How Cheap Oil Impacts the Economy


How Cheap Oil Impacts the Economy

What happens on Wall Street doesn’t necessarily translate to Main Street. Energy companies are huge players on Wall Street so cheap oil hits them (and the stock market) hard, and the results are gloom and doom economic forecasts telling us disaster is near. However, cheap oil has an impact that goes way beyond Wall Street, and some of that impact is good for businesses and consumers. Here are some ways low oil prices will affect people and businesses, both good and bad, in 2016.

In the short term, low oil prices are good for consumers. Two major benefits are:

  1. Consumers have more money to spend. With cheap gasoline and heating fuel prices, consumers are left with more money to spend on other things, which leads to No. 2…
  2. Consumer goods are cheaper. Basically every product in the market is derived from oil at some point in the supply chain whether it’s an oil derivative such as plastic or the diesel it took to transport the goods to market.

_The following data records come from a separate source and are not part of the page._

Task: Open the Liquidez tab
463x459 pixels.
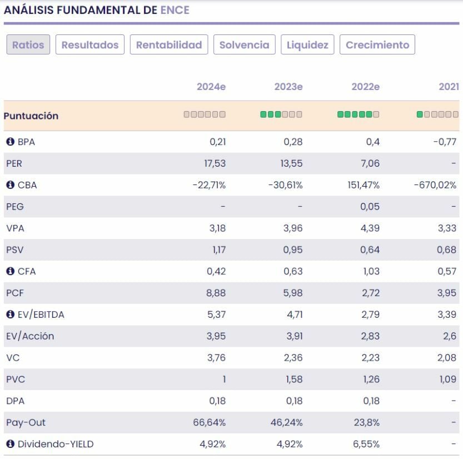Action: [x=307, y=45]
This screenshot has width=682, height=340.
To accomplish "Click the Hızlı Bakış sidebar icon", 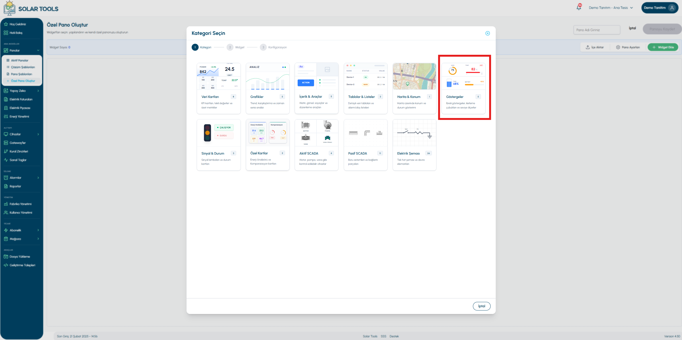I will point(6,33).
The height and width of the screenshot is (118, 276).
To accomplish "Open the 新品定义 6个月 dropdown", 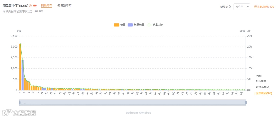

And while not all manufacturers will pass along the discount to the end user, odds are that some of the consumer products you’re purchasing will come down in price due to lower oil prices.

For example:

  1. Farmers use lots of fuel and oil in producing crops. Cheap oil results in cheap fuel – gas, diesel and LP – and could translate into lower food prices. Also, a better-than-average growing season in 2015 resulted in record crop yields which has dropped price-per-bushel, so farmers are turning to storing crops to wait for higher prices, but that wait can only last so long. While this may hurt farmers, it could help consumers.
  2. As gas prices fall, people drive more and their tires wear out faster. But since those tires are made from oil they are cheaper to produce, so putting new rubber on your ride doesn’t put as big of a dent in your wallet.
  3. Jet fuel is the biggest overhead expense for large airlines. Last year airline ticket prices dropped more than 5-percent as a result of cheap oil (hopper.com). Prices may drop even more in 2016 if oil prices stay low, meaning cheap airfare and more people planning getaways. (Although some airlines have said they will not pass these savings along to consumers. We shall see.)

Long term, however, low oil prices are not good for the economy and will have negative impacts:

  1. Declining stocks and mutual funds. The stock market typically follows the oil trend so your nest egg may suffer.
  2. Job loss - companies, especially in the energy sector, see reduced profits and revenues and in turn stop investing in expansion and eliminate jobs or stifle job creation. Take our fracking example - fracking is an expensive extracting method and with oil below $40 per barrel it doesn’t pay. As a result, companies such as Halliburton, Royal Dutch Shell and Schlumberger have laid off close to 30,000 workers within the past year.
  3. Recession. It’s the four letter word of economics. Too much inflation is bad for an economy, however, so is too little. Low oil prices can lead to deflation and recession.

 

  1. In 2016, Bank of America Merrill Lynch economists predicted Main Street would fare better than Wall Street in 2016. But some economists fear low prices could lead to consumers waiting for prices to drop even more causing the economy to stagnate.
  2. In 2005 the U.S. met 35-percent of its crude oil needs. In 2015 the U.S. became the largest oil producer in the world, but produced just over half the oil it consumed, about 60-percent. With oil prices under $100 per barrel, domestic production will slow because fracking does not bring returns needed to pay for it.

The coming year will be an exciting one for the oil industry. Just as when oil prices are high, low oil prices will have a direct effect on all aspects of the economy including your business and your own pocketbook. Exactly how that will play out can be predicted, but we don’t know what, exactly, will happen until it does.